和泉は優雅な手付きで紅茶の中に円を描くようにして蜂蜜を垂らすと、音が鳴らないようにスプーンで混ぜてから口を付ける。その所作が貴族然としていたので見惚れていると、和泉はそっとティーカップを受け皿の上に戻して目を細めた。
「操君もよく、私が蜂蜜入りの菓子や紅茶を口にしていると、穴が開きそうなくらい見詰めてきたな。もっとも彼の場合は、もう少し恨めしそうな視線だったが」
昔を思い出したのか、和泉はふっと笑いを零す。
「父は甘いものが大好きでしたが、蜂蜜にひどい食物アレルギーを持っていましたから」
「うん。それでよく、俺の前で蜂蜜を食べるな、と文句を言われたよ。私は構わず蜂蜜を口にしたがね」
父の話題を中心に、和んだ空気が場を満たす。佐村だけは会話に入らず、背もたれに体を預けて静かに目を閉じていた。眠ってはいないようなので、話は聞いているのだろう。

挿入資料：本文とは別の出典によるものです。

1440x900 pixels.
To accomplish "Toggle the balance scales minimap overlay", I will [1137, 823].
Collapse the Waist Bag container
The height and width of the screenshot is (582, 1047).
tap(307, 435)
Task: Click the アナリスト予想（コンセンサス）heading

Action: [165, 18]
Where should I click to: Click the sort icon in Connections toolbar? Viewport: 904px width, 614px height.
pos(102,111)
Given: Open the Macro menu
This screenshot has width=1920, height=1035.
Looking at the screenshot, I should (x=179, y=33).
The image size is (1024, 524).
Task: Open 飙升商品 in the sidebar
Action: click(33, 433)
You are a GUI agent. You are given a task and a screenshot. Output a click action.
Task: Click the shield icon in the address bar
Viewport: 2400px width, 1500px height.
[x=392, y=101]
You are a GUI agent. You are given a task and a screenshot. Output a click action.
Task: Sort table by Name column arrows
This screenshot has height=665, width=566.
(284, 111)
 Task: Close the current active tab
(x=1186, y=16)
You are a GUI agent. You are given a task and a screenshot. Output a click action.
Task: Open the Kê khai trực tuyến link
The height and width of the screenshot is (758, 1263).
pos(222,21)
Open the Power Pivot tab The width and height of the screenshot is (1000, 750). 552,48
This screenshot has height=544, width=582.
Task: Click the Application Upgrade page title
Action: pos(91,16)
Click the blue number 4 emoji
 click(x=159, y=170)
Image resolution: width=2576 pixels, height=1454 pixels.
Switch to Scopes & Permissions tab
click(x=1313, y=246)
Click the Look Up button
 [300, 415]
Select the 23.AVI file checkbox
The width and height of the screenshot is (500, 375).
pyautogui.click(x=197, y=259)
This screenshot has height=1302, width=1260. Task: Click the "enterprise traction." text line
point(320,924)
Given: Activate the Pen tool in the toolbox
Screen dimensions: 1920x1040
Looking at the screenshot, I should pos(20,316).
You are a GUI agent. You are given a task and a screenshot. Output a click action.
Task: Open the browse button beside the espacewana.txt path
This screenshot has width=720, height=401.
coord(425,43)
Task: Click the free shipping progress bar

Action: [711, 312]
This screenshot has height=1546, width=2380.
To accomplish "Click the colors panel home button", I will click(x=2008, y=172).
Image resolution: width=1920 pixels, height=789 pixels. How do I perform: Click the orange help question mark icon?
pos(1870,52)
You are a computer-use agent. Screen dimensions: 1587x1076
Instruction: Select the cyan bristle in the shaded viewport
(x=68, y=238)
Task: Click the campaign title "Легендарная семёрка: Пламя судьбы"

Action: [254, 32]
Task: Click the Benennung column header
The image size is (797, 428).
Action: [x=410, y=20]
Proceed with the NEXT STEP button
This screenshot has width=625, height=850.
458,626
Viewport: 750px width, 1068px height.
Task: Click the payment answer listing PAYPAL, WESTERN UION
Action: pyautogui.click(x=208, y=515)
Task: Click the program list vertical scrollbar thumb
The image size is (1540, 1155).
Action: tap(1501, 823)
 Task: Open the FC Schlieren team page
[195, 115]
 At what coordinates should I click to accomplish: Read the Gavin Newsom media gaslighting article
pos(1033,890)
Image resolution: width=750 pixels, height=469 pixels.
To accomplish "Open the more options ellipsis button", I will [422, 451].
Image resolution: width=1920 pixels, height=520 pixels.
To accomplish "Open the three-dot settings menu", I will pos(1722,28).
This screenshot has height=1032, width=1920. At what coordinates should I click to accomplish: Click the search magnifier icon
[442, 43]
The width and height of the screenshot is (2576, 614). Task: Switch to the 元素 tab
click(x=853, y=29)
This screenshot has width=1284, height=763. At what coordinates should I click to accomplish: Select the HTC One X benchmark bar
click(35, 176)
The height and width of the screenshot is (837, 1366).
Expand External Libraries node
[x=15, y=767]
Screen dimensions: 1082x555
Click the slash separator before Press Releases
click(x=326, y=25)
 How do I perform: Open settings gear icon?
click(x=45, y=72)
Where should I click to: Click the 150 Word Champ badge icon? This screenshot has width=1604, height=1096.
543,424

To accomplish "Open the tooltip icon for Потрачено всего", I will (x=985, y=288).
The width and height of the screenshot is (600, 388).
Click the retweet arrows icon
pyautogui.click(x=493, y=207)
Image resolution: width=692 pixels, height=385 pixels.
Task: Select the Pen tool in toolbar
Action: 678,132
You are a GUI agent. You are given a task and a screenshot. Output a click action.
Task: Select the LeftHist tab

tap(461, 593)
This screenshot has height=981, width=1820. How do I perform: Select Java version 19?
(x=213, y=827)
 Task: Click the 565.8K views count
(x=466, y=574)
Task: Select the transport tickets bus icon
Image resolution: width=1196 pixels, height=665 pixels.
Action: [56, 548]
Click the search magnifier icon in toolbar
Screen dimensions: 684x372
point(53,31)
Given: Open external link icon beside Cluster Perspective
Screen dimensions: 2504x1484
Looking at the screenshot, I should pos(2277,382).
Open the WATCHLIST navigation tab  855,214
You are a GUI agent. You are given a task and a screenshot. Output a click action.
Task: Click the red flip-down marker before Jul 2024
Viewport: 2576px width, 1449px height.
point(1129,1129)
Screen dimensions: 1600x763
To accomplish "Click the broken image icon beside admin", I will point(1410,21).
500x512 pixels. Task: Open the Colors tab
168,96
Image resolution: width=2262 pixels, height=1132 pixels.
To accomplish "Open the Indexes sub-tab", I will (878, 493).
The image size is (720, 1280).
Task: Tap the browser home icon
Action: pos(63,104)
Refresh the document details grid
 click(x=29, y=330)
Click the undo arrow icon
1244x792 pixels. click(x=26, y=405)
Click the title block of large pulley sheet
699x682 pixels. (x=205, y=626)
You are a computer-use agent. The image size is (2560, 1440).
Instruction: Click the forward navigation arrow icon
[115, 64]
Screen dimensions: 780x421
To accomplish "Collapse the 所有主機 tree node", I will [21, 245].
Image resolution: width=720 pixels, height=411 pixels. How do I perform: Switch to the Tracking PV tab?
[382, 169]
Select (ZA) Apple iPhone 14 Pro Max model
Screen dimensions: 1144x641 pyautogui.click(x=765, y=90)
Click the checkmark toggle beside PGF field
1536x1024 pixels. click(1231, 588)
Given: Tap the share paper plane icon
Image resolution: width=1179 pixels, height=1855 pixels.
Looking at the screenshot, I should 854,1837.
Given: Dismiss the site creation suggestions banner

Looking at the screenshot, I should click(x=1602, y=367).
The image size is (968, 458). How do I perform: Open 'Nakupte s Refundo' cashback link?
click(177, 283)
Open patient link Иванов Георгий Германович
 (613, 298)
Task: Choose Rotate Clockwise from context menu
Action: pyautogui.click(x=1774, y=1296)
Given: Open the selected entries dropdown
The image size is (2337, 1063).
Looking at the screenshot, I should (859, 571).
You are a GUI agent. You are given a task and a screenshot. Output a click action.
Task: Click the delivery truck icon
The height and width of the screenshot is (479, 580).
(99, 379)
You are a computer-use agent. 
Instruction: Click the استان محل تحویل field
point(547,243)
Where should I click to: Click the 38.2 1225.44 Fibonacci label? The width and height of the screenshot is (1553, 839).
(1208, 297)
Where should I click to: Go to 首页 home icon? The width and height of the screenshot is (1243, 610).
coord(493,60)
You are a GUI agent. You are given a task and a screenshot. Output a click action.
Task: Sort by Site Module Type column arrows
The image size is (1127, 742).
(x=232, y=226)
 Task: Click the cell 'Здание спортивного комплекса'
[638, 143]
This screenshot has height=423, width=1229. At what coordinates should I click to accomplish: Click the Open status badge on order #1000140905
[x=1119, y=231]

話の間中、和泉がしきりに腕と肩をひくつかせるので気になっていると、五十肩になってしまってね、と調子が悪いことを告げた。
それから仕事の話になり、和泉は報酬など貰わなくても今すぐに駆け付ける所存だと言ってくれた。
和泉を一見すれば金回りのかなりいい紳士であることが窺える。左手首にはめたアンティーク腕時計はデザインからしてかなりの値打ちものだろう。落ち着いた銀フレームの眼鏡もよく見れば細かい細工が施されており明らかに外国製だ。
日程を伝え、必要なことも伝える。携帯の電波も届かず、ネット回線が繋がっていなためパソコンも使えないが、電気は普通に通っているし、固定電話が引いてあるので安心してほしい、と。
日程に関しても和泉から注文が出ることはなく、このまま順調にいけば明後日の午後には両親に会えるだろう。
もう一杯紅茶を飲んで行くよ、と言った和泉に別れを告げて店を出ると、真上に差し掛かった太陽が、ぎらりと照り返した。
「次は?」
「門野麻恵さんですね。電話では、ちょっと苦手な感じの人でした」
「お前に苦手じゃない人間なんているのかよ」
ほんの少しの付き合いなのに、もう円のことが手に取るようにわかるとでも言いたげな口調だ。だが実際に円は人間が苦手だった。平気で人を傷付けるし、裏切るし、切っ掛けさえあればどこまでも残酷になれる人間を、好きだと本心から言える者達の気がしれない。そういう汚れた世界から逃げたくて仕方なかった。
「佐村さんは、人間が好きなんですか」
「大好きだね。鼻を明かしてやった時の顔が最高に面白い」
思わず呆れた目で見てしまったが、すぐに表情を取り繕って前を向く。
いつも誰かにどう思われているか……悪い印象を与えてしまってはいないか、そんなことばかり気にして生きてきた円は、一瞬でも表情に本心を覗かせてしまった自分に驚く。
佐村には不思議な力がある。相手の本心を引きずり出す能力でも持っているに違いない。